> **What you should do**: Give the part of the records that opens with the line containing "Protetyka (234, 645)" and closes with the line containing "www.gabinety-wolowiec.pl" as a numbered list, leaving out any blank lines. Include both of those lines and nothing else.

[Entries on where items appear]
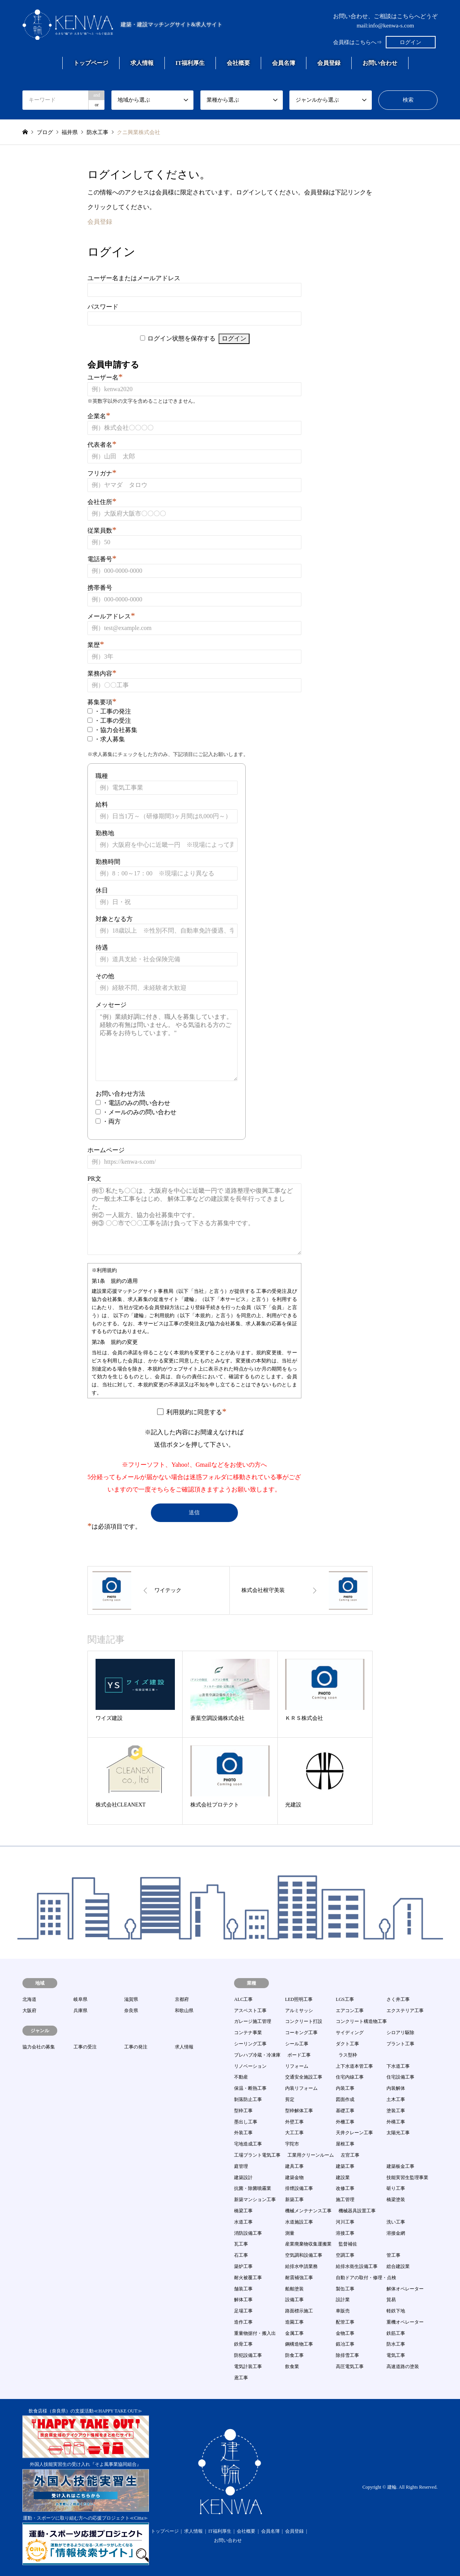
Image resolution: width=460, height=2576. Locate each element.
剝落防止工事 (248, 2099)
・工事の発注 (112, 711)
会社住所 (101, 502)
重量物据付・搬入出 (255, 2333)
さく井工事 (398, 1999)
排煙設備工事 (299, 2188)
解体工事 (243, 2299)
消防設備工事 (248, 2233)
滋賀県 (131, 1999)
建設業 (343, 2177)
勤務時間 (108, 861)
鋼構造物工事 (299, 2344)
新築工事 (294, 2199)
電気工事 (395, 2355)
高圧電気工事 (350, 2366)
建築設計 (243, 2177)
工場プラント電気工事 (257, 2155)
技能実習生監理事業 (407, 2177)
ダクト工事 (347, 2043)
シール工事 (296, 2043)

---

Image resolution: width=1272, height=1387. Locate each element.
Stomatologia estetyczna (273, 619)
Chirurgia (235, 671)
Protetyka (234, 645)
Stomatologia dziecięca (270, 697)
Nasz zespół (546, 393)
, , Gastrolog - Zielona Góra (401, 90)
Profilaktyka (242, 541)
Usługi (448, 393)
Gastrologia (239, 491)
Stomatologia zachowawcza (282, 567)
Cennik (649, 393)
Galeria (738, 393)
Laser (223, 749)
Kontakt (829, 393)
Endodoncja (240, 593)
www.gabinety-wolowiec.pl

> **Written response**:
1. Protetyka (234, 645)
2. Stomatologia dziecięca (270, 697)
3. Nasz zespół (546, 393)
4. , , Gastrolog - Zielona Góra (401, 90)
5. Profilaktyka (242, 541)
6. Usługi (448, 393)
7. Gastrologia (239, 491)
8. Stomatologia zachowawcza (282, 567)
9. Cennik (649, 393)
10. Galeria (738, 393)
11. Laser (223, 749)
12. Kontakt (829, 393)
13. Endodoncja (240, 593)
14. www.gabinety-wolowiec.pl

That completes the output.